S'agissant de l'appel du Préfet:

- DECLARER irrecevable l'appel formé par le Préfet en ce que la déclaration d'appel ne contient aucune critique relative au moyen accueilli ;

- DECLARER irrecevable l'appel formé par le Préfet à défaut de motivation suffisante en fait de la déclaration d'appel

- DECLARER irrecevable l'appel formé par le Préfet à l'encontre de l'ordonnance du Magistrat du siège en ce que cet appel ne peut tendre à la réformation de la décision du Premier Juge;

- DIRE et JUGER à toutes fins l'appel du Préfet comme dénué de motivation au sens de l'article R.743-11 du CESEDA ;

- DECLARER de plus fort irrecevable l'appel du Préfet SE CONTENTE D'AGIR

PAR VOIE ASSERTIVE SANS RESPECTER UN SYLLOGISME JURIDIQUE

En conséquence avant de statuer au fond sur l'appel du Parquet et l'éventuel appel du Préfet ;

- DIRE et JUGER que ces atteintes justifient le refus de prolongation de sa rétention

administrative, au sens de la jurisprudence de la Cour de cassation ;

- DECLARER irrégulière la procédure d'appel ;

- ORDONNER qu'il soit mis fin immédiatement à la rétention judiciaire de l'intimé ;

- ORDONNER dès lors sans désemparer la remise en liberté immédiate de l'intéressé, avant tout examen des mérites de l'éventuel appel du Préfet dont le

recours ne peut entraîner de privation de liberté ;

- AVISER l'intimé qu'il peut quitter librement et sans délai le CRA et/ou la Cour d'appel de PARIS;

EN TOUT ETAT DE CAUSE

- CONFIRMER l'ordonnance entreprise par adoption ou substitution de motif ;

- ACCUEILLIR les irrégularités de procédure et moyens au fond ;

- DECLARER la procédure irrégulière ;

SUR LES INCIDENTS RELATIFS A LA PROCEDURE D'APPEL ET LA RECEVABILITE DE L'APPEL DU MINISTERE PUBLIC

I/ SUR LE MOYEN TIRE DE L'IRREGULARITE DE LA PROCEDURE D'APPEL ET DE L'IRRECEVABILITE D'APPEL DU PROCUREUR DE LA REPUBLIQUE POUR DEFAUT DE NOTIFICATION AU RETENU PAR LE TRUCHEMENT D'UN INTERPRETE

L'article L. 743-22 du CESEDA dispose :

" L'appel n'est pas suspensif.

* **Données fournies**

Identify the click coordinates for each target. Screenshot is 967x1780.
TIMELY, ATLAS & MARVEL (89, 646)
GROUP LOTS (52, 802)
==
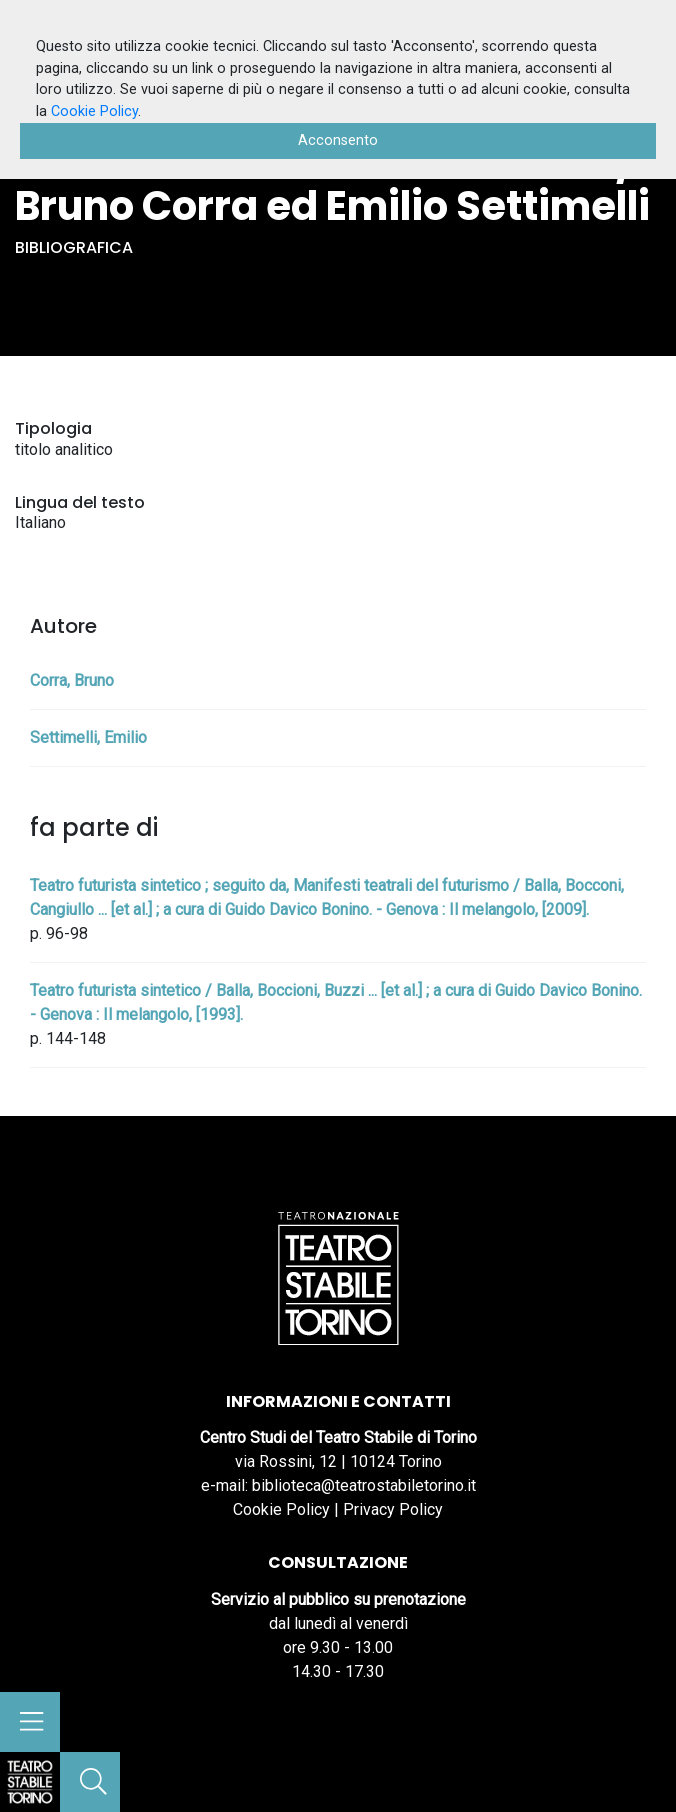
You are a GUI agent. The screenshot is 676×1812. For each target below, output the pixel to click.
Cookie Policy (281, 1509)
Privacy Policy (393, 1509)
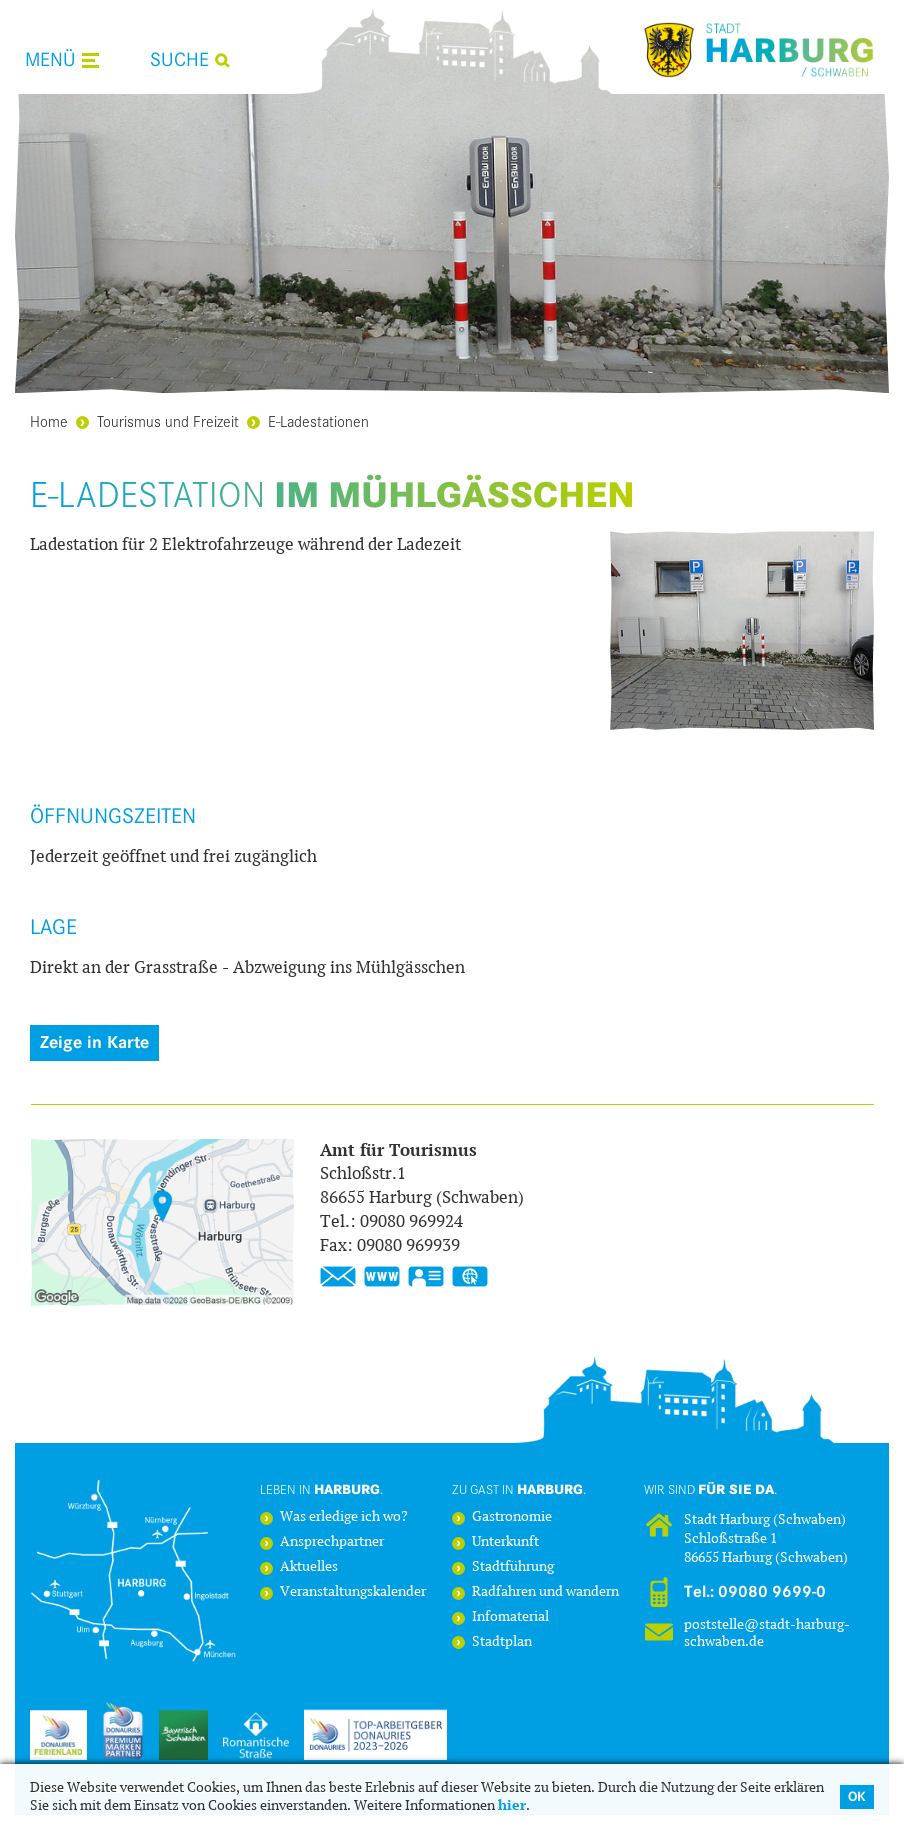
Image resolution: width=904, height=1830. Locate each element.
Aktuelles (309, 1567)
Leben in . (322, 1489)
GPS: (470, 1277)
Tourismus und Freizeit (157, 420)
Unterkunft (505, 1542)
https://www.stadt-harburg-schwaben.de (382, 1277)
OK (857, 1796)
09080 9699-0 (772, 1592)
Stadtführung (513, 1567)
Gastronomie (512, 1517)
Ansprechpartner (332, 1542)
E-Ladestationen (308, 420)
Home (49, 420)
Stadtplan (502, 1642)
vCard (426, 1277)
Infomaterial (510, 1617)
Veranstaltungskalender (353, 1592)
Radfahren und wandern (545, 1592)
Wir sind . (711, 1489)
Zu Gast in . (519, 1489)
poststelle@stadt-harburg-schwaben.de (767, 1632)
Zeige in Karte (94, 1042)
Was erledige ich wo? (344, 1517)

* **Défi**
Poursuivez, s'il vous plaît, le texte sur l'appel en matière de rétention administrative en reprenant juste après sa dernière phrase.

* **Problème résolu**
Toutefois, le ministère public peut demander au premier président de la cour d'appel ou à son délégué de déclarer son recours suspensif lorsqu'il lui apparaît que l'intéressé ne dispose pas de garanties de représentation effectives ou en cas de menace grave pour l'ordre public. Dans ce cas, l'appel est accompagné de la demande qui se réfère à l'absence de garanties de représentation effectives ou à la menace grave pour l'ordre public, et transmis au premier président de la cour d'appel ou à son délégué. Celui-ci décide, sans délai, s'il y a lieu de donner à cet appel un effet suspensif, en fonction des garanties de représentation dont dispose l'étranger ou de la menace grave pour l'ordre public, par une ordonnance motivée rendue contradictoirement et qui n'est pas susceptible de recours.

L'intéressé est maintenu à la disposition de la justice jusqu'à ce que cette ordonnance soit rendue et, si elle donne un effet suspensif à l'appel du ministère public, jusqu'à ce qu'il soit statué sur le fond. ".

L'article R.743-12 du même code dispose : " Lorsque le ministère public entend solliciter du premier président de la cour d'appel qu'il déclare son recours suspensif, il interjette appel dans un délai de vingt-quatre heures à compter de la notification qu'il a reçue de l'ordonnance. Il fait notifier la déclaration d'appel, immédiatement et par tous moyens, à l'autorité administrative, à l'étranger et, le cas échéant, à son avocat, qui en accusent réception.

La notification mentionne que des observations en réponse à la demande de déclaration d'appel suspensif peuvent être transmises par tout moyen au premier président ou à son délégué dans un délai de deux heures ".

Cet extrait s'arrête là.